Forgive me for the following hand-wavey explanation, I sort of understand statistical regression in the abstract, but I couldn’t do one myself.
Regressions are a mathematical tools that help match like to like. They’re the method by which the authors are controlling for things like criminal history and severity of the crime. The basic idea is that there’s some function that produces the measured outcome, in this case the length of a prison sentence. The function is something like,
(number if prior offenses)*x+(severity of offense)*y+(type of crime)*z+(some remaining unexplained factor)=(length of sentence)
That remaining unexplained factor is the error in the function. If we know the other things, we can guess the length of the sentence plus-or-minus that remaining bit. We can add other factors to try to reduce that remaining unexplained factor. Maybe length of sentence is affected by where in the country the case took place, or how good a lawyer the defendant had, or when the judge last ate. Adding those things to the function would reduce the error, i.e. if we know them for a case we can guess the prison sentence better. Other things we could add probably wouldn’t: defendant’s blood type, closing price of the S&P that day, whether the Red Sox won their last game.
Regressions are how we find this function. We take a bunch of cases and pull out all the information and see how much things contribute to removing the unexplained part, i.e. if we know some piece of information about a case, how well can we guess the outcome. Here, we’re trying to see how much of the difference is explained by race of the defendant.

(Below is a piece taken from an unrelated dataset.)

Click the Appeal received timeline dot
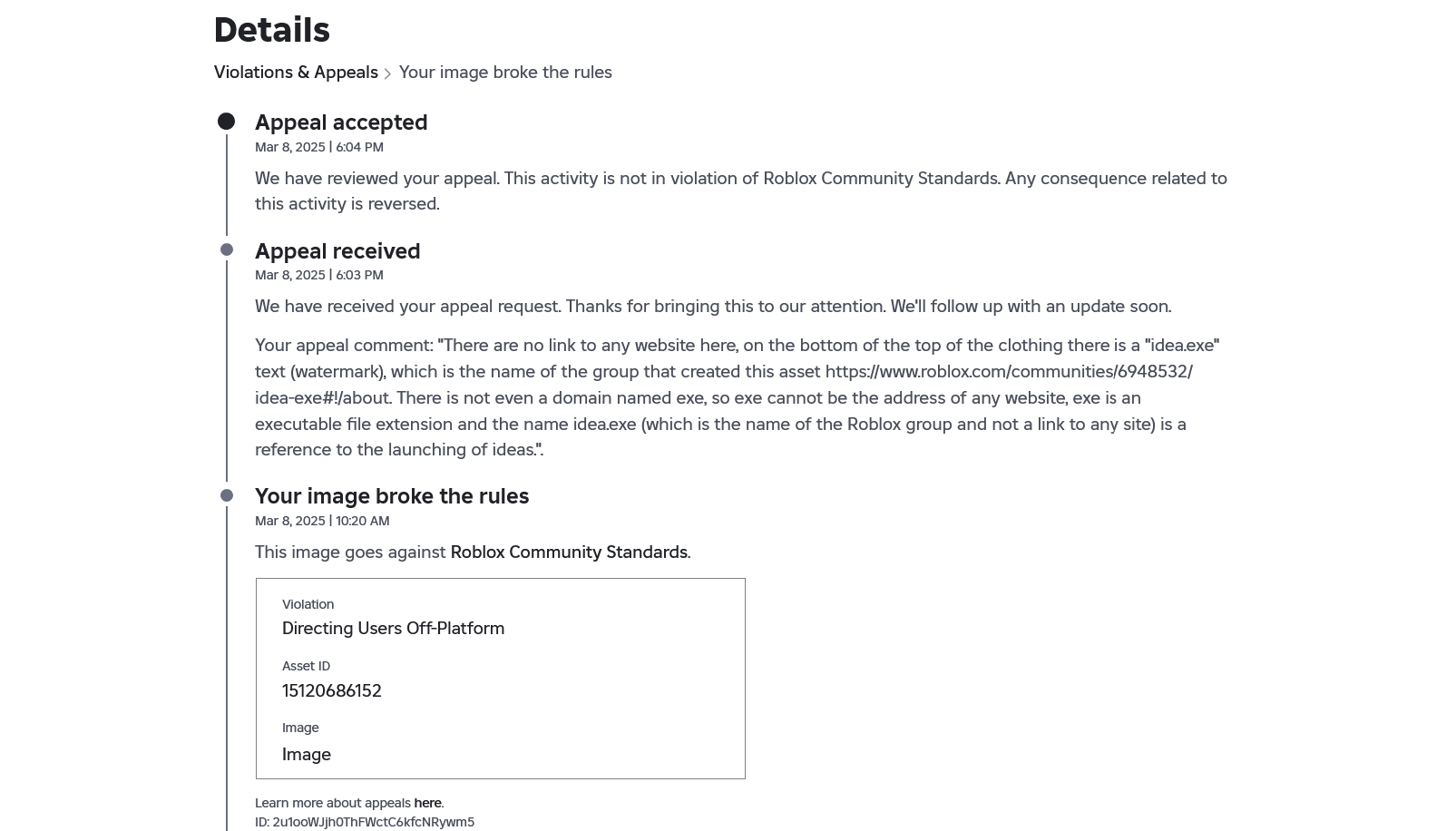Image resolution: width=1456 pixels, height=831 pixels. (227, 250)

We could do as you suggest, and limit the study to “first time offenders with similar backgrounds who have clean records”. We could do a thousand separate studies: first time offenders with background x, second time offenders with background x, first time offenders with background y, second time offenders with background y, etc. But regressions let us look at all those cases at the same time. Assuming that race is a factor that operates similarly in all those cases, we can get an idea of the general impact of race.
It should be acknowledged that this method isn’t perfect. We could be missing variables and it’s always possible that even where race helps reduce the error, it’s doing so by acting as a proxy for something else that we haven’t included. For example, if this study didn’t control for the geographical area (it does), race might be a acting a proxy for geographic area, e.g. if most black defendants come from certain areas, and those areas also have tougher sentencing in general. But it’s still a reliable method, and when we have hypotheses about other things that could be resulting in what looks like racial bias, we can plug them into the regression and see if they remove the effect of race. In this case, we controlled for geographic area, and we still see race as playing a role in determining sentence length.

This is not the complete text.